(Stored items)
+ + + + + + +

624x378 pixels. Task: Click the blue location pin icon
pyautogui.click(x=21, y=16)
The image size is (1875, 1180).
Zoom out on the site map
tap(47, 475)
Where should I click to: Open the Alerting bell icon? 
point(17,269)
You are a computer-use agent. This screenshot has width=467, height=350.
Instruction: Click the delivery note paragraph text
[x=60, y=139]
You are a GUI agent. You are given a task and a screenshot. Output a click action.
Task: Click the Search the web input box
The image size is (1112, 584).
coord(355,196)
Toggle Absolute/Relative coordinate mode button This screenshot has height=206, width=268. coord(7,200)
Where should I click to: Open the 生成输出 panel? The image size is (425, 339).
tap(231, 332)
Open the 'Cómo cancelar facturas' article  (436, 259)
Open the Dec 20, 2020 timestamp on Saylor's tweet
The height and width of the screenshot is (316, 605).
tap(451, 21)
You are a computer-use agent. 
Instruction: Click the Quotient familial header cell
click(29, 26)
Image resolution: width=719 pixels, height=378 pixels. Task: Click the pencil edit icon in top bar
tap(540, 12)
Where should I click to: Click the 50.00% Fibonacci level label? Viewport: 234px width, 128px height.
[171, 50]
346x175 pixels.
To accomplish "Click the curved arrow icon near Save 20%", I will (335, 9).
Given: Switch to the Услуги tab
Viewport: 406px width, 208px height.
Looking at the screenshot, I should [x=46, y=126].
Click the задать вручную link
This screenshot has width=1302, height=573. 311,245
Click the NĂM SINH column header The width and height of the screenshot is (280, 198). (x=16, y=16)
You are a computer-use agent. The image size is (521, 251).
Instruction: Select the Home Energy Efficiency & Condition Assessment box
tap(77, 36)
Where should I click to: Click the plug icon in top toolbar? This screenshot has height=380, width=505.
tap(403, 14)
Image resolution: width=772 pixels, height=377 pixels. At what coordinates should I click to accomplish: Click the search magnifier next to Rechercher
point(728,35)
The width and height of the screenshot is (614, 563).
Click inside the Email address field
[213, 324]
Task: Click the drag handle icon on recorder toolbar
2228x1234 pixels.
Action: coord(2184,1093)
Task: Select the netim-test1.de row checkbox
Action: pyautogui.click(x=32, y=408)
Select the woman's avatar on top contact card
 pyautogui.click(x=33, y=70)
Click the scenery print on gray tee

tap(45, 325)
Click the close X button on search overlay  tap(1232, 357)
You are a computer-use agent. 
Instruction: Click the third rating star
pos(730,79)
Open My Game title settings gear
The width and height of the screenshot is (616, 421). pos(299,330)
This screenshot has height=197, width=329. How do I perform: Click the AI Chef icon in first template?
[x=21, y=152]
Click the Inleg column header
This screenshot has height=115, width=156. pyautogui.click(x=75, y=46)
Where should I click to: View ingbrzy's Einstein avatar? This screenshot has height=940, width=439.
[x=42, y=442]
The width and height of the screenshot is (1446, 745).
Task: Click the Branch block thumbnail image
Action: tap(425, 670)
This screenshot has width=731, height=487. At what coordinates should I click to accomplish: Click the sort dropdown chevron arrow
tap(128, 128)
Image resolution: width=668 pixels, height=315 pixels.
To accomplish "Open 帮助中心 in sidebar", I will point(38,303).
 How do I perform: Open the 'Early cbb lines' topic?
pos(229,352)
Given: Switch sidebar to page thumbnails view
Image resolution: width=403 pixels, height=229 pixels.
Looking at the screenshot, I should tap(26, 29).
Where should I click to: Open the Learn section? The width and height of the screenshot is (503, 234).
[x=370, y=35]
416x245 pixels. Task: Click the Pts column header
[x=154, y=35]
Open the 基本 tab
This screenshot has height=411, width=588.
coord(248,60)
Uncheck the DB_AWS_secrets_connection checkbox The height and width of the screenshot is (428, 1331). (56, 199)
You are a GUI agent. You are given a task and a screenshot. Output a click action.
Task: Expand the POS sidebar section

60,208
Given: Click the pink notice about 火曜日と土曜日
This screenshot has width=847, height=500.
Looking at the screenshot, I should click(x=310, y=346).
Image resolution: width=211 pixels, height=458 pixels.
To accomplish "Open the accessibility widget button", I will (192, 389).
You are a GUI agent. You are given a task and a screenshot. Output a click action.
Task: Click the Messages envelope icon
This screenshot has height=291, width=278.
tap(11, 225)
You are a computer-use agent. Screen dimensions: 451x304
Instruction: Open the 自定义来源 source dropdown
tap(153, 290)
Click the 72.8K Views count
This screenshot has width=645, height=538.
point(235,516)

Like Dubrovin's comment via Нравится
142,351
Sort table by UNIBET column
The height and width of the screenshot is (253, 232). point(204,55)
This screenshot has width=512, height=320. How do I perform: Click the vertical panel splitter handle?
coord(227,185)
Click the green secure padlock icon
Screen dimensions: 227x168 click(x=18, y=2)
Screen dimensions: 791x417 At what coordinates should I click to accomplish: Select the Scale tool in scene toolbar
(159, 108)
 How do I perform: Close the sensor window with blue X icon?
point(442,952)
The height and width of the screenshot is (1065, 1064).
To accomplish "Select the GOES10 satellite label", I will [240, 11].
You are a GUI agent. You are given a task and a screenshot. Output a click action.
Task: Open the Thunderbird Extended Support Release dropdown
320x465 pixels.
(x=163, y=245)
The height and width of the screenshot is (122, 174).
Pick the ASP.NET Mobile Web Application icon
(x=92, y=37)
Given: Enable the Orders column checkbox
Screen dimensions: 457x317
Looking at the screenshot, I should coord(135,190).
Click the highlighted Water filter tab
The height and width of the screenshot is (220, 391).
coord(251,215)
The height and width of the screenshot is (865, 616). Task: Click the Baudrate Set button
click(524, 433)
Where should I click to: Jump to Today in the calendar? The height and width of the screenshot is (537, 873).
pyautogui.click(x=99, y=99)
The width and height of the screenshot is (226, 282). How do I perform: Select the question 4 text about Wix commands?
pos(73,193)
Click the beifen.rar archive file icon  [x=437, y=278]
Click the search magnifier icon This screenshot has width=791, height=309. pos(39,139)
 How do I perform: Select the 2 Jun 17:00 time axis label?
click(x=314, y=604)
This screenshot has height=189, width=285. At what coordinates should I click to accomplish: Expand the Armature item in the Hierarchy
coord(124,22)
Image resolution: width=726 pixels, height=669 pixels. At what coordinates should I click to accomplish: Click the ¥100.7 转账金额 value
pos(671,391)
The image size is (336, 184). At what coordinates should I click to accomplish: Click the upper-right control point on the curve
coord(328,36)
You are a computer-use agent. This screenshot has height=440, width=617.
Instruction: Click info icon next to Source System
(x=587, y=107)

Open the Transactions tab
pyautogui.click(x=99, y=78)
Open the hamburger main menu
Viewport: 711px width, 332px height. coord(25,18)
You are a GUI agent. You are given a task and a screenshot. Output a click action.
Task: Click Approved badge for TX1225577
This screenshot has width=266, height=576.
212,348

+ + + + + + +

» **Exercise directions**
Only the lines from the one containing "Image resolution: width=726" through the final line of the records above should be printed, exactly as they stand.

» **Written answer**
Image resolution: width=726 pixels, height=669 pixels. At what coordinates should I click to accomplish: Click the ¥100.7 转账金额 value
pos(671,391)
The image size is (336, 184). At what coordinates should I click to accomplish: Click the upper-right control point on the curve
coord(328,36)
You are a computer-use agent. This screenshot has height=440, width=617.
Instruction: Click info icon next to Source System
(x=587, y=107)

Open the Transactions tab
pyautogui.click(x=99, y=78)
Open the hamburger main menu
Viewport: 711px width, 332px height. coord(25,18)
You are a GUI agent. You are given a task and a screenshot. Output a click action.
Task: Click Approved badge for TX1225577
This screenshot has width=266, height=576.
212,348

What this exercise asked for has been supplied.